Cette offre concerne moins les grandes entreprises qui, confrontées à des sinistres importants, se voient souvent proposer des mécanismes d’avance par les assureurs eux-mêmes, que les PME-PMI et les ETI. Nous voulons réserver à ces entreprises, la possibilité de leur dire que si elles sont confrontées à un sinistre qui peut provoquer un déséquilibre, et alors que le moindre jour compte en matière de financement, nous avons la réactivité et l’expertise pour restaurer très rapidement leur trésorerie.

Comment est déterminé le montant avancé ?

Les dossiers sont examinés au cas par cas ; l’enveloppe est fixée au regard à la fois du sinistre et de l’expertise menée par les équipes de Gras Savoye.

Avez-vous d’autres pistes de réflexion sur des produits innovants ?

Nous menons une réflexion sur le crowdfunding : ce marché connaît une croissance vertigineuse aux États-Unis et au Royaume-Uni. Il n’existe aujourd’hui dans la législation sur le financement participatif, aucune garantie directe pour les particuliers investisseurs de fonds : si la société de crowdfunding sélectionne un projet qui n’est pas viable et dépose son bilan, les particuliers ne récupèrent pas leurs fonds. Les acteurs du crowdfunding proposent ainsi des rentabilités élevées, mais en contrepartie d’un risque réel. Une protection des investisseurs peut-elle être mise en œuvre ? Sur la base de quels critères en termes de capitaux investis, d’immobilisation, de recours…

En matière de services financiers, les clients sont de plus en plus attentifs aux tarifs qui leur sont appliqués. Connaissez-vous la même tendance ?

Les entreprises cherchent en effet une meilleure maîtrise de leurs coûts.

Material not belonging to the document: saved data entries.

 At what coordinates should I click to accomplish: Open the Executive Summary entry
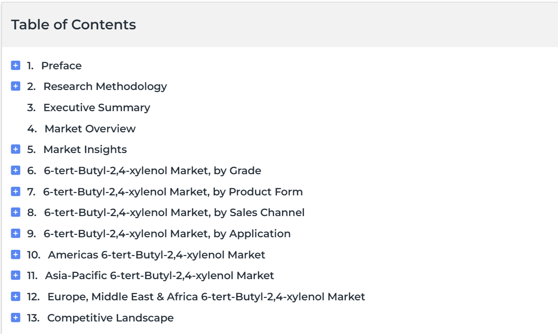point(97,107)
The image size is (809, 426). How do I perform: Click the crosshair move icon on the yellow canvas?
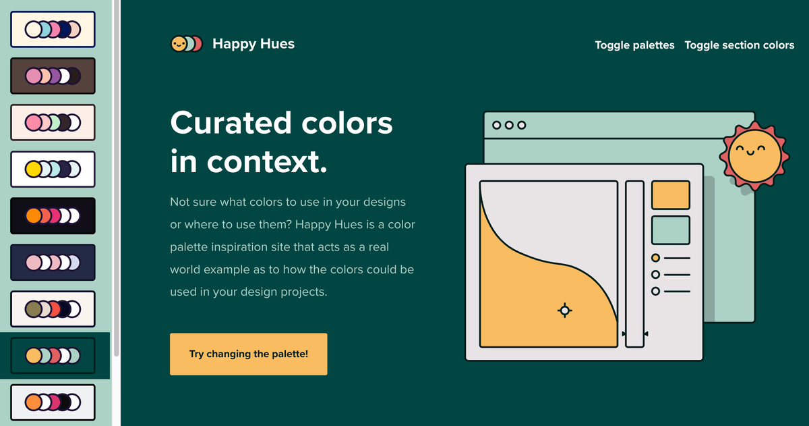click(564, 311)
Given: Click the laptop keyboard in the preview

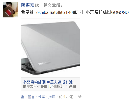Looking at the screenshot, I should (x=26, y=66).
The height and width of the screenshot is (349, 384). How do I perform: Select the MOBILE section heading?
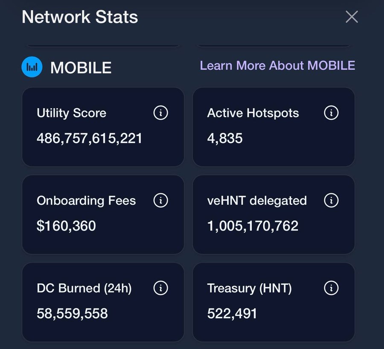point(81,68)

Or il existe encore souvent une opacité dans le courtage sur les rémunérations des brokers. Pour accroître la transparence du process, les large corporates nous demandent donc d’intervenir dans un cadre plus formalisé de conventions de prestations de service. C’est une évolution qui est intervenue il y a 20 ans dans les contrats IARD et qui se développe désormais dans l’assurance crédit. Ainsi, nous fonctionnons de plus en plus avec nos clients sur des rémunérations sous forme d’honoraires liés à des prestations de services détaillées dans ces mêmes conventions.

Quelles autres tendances constatez-vous dans votre activité ?

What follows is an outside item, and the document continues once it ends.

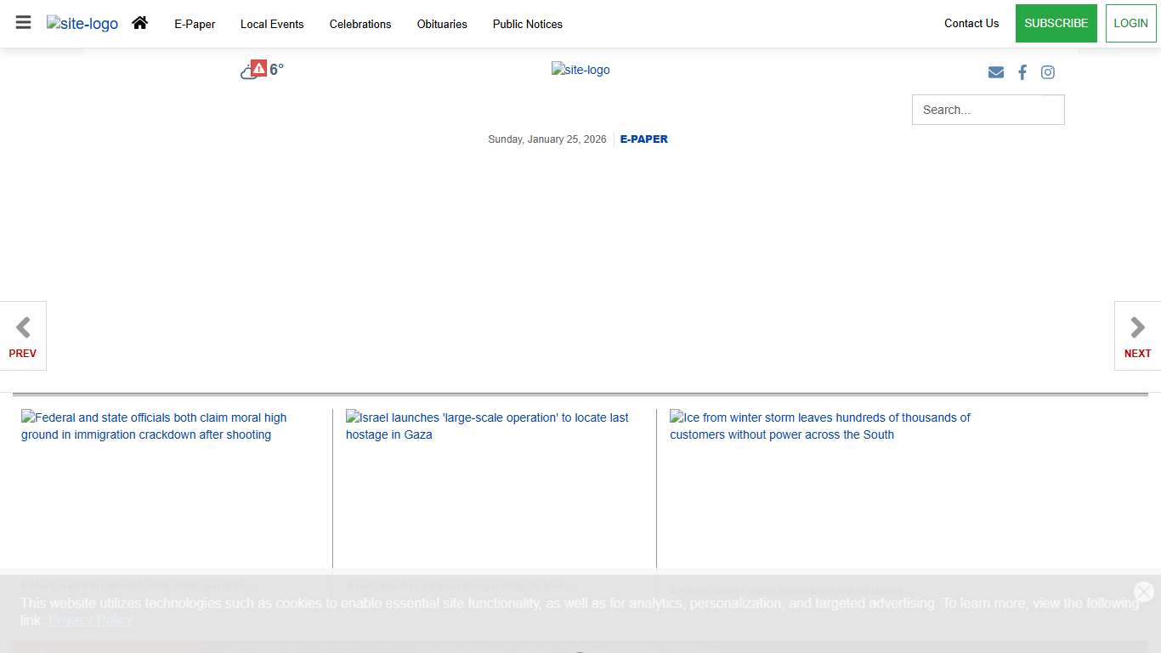The width and height of the screenshot is (1161, 653).
Task: Open E-Paper in top navigation
Action: [x=195, y=24]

En France, dans le domaine de l’assurance crédit, très peu d’entreprises ont recours aujourd’hui à la coassurance, c’est-à-dire le fait de travailler avec plusieurs assureurs, alors que cette pratique est largement répandue, voire prédominante en IARD. Cette tendance va probablement se développer, dans le cadre de Bâle III, pour permettre d’augmenter les garanties par rapport aux expositions. Certaines interrogations pourraient aussi venir de la réglementation Solvency 2. L’assurance crédit n’est pour le moment, pas traitée par le Code des assurances, mais les autorités de régulation commencent à se poser des questions au regard des expositions des assureurs en fonction des garanties délivrées et des primes qu’ils perçoivent. Elles estiment qu’il existe un déséquilibre entre les milliards d’encours auxquels sont exposés les assureurs et leurs niveaux de fonds propres, jugés trop faibles. Les assureurs risquent de se voir contraints de se recapitaliser, ou de réduire leurs expositions ! Or les actionnaires des principaux assureurs crédit du marché ne semblent pas pressés, pour toutes sortes de raison, d’apporter des capitaux. L’ajustement des capitaux engagés, risque donc de se faire plutôt sur les encours et va également encourager le phénomène de coassurance.